CHALLENGE
Identify every line in the data below that contains the word "color", and copy each of those lines.

GIVEN DATA

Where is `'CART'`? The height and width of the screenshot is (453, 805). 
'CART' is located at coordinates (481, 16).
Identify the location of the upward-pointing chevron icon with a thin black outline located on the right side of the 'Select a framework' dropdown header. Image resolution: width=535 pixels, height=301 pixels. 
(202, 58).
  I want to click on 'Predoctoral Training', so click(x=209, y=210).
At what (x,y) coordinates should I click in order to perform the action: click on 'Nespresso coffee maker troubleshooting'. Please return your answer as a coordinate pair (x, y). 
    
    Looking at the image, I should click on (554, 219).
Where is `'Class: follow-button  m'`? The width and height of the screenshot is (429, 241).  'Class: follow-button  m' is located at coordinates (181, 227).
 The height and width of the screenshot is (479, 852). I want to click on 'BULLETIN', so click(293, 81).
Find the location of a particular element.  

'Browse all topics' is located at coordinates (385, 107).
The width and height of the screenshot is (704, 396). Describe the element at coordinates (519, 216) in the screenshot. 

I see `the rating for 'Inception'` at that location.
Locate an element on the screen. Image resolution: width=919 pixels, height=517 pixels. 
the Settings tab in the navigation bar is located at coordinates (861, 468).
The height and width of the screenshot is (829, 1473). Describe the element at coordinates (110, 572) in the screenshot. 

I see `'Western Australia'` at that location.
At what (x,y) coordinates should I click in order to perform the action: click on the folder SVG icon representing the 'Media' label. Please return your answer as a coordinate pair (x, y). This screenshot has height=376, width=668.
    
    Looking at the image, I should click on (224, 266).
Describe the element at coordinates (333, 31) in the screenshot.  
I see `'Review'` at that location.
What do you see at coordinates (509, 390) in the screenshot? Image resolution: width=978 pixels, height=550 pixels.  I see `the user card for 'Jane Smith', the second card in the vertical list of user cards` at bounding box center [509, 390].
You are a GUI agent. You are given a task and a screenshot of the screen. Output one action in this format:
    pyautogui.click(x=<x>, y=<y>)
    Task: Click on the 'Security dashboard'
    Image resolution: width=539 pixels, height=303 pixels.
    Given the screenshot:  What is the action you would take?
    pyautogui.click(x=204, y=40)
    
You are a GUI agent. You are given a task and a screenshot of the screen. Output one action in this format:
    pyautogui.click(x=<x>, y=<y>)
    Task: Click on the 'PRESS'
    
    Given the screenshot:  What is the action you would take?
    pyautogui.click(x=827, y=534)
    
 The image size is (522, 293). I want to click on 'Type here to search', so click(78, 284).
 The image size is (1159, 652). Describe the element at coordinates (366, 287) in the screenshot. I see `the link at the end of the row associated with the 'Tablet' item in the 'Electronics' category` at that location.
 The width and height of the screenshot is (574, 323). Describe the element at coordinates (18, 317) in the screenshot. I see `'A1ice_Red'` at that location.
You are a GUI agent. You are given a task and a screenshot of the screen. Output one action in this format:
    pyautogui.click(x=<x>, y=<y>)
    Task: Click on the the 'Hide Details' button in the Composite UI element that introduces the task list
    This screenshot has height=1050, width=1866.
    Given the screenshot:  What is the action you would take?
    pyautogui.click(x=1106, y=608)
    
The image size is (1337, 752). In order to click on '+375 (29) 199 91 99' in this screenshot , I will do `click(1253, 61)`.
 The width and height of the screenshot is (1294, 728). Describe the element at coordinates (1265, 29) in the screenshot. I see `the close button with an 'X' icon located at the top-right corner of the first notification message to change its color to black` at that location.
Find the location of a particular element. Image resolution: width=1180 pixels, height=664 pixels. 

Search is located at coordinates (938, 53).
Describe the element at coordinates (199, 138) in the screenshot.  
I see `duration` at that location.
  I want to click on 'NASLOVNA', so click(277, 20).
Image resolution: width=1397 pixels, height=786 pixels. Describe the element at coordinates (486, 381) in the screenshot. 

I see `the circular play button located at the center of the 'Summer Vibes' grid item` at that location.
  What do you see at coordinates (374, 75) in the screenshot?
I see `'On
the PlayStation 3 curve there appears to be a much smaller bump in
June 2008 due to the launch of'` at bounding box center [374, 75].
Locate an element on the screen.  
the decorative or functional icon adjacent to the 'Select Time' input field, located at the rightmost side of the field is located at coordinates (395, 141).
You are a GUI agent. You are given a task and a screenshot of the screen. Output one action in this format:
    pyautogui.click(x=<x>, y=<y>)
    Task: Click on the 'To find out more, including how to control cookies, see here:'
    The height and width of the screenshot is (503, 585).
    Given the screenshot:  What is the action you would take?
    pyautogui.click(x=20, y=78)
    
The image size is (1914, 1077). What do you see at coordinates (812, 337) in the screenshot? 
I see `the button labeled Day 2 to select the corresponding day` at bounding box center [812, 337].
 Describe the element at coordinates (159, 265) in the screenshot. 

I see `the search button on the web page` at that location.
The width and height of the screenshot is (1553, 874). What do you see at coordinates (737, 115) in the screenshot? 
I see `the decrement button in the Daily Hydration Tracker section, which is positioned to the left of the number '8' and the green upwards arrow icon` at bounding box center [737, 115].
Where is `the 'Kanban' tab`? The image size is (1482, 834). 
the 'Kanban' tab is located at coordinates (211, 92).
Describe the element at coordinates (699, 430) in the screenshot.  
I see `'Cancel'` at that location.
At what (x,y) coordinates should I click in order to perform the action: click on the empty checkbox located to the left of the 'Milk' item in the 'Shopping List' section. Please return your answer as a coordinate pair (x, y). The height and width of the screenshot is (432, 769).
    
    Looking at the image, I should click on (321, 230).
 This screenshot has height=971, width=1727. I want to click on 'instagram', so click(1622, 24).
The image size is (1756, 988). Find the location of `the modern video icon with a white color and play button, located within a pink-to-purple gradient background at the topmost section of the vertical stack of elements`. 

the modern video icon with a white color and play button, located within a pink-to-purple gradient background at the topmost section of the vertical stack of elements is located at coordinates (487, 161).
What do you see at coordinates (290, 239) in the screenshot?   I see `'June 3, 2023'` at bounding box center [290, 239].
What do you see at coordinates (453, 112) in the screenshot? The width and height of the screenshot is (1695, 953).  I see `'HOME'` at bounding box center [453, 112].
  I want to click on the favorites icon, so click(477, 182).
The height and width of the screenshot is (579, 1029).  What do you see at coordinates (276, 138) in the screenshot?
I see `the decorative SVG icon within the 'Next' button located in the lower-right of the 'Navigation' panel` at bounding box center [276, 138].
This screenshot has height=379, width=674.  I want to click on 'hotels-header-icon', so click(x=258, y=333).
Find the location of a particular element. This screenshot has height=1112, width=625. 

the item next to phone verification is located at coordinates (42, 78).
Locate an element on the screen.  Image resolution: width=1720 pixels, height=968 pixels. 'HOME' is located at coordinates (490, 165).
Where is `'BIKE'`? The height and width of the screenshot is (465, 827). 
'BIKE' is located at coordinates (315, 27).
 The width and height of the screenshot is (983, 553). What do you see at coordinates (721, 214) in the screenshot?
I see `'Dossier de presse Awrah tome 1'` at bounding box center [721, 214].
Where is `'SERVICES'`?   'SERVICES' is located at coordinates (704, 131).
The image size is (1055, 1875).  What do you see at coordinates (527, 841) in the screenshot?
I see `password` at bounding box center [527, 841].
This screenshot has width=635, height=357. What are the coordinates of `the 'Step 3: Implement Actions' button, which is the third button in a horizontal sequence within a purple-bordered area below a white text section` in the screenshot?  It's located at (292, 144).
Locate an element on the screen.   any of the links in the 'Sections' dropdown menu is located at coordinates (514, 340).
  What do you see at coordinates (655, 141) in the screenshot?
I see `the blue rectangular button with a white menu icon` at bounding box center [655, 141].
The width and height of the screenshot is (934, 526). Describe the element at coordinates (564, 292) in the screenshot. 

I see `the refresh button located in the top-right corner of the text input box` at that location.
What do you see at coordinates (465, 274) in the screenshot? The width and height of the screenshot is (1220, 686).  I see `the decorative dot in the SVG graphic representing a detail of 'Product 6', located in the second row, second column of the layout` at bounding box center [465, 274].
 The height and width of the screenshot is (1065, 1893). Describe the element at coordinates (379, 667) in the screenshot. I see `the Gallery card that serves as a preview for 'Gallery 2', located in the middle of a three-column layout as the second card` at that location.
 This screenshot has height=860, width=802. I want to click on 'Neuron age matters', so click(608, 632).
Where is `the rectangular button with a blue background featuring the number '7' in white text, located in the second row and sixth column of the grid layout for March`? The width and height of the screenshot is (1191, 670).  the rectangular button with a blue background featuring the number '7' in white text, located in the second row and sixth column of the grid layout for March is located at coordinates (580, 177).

RESULT OF THE EXERCISE
 The width and height of the screenshot is (1294, 728). Describe the element at coordinates (1265, 29) in the screenshot. I see `the close button with an 'X' icon located at the top-right corner of the first notification message to change its color to black` at that location.
The image size is (1756, 988). Find the location of `the modern video icon with a white color and play button, located within a pink-to-purple gradient background at the topmost section of the vertical stack of elements`. 
the modern video icon with a white color and play button, located within a pink-to-purple gradient background at the topmost section of the vertical stack of elements is located at coordinates (487, 161).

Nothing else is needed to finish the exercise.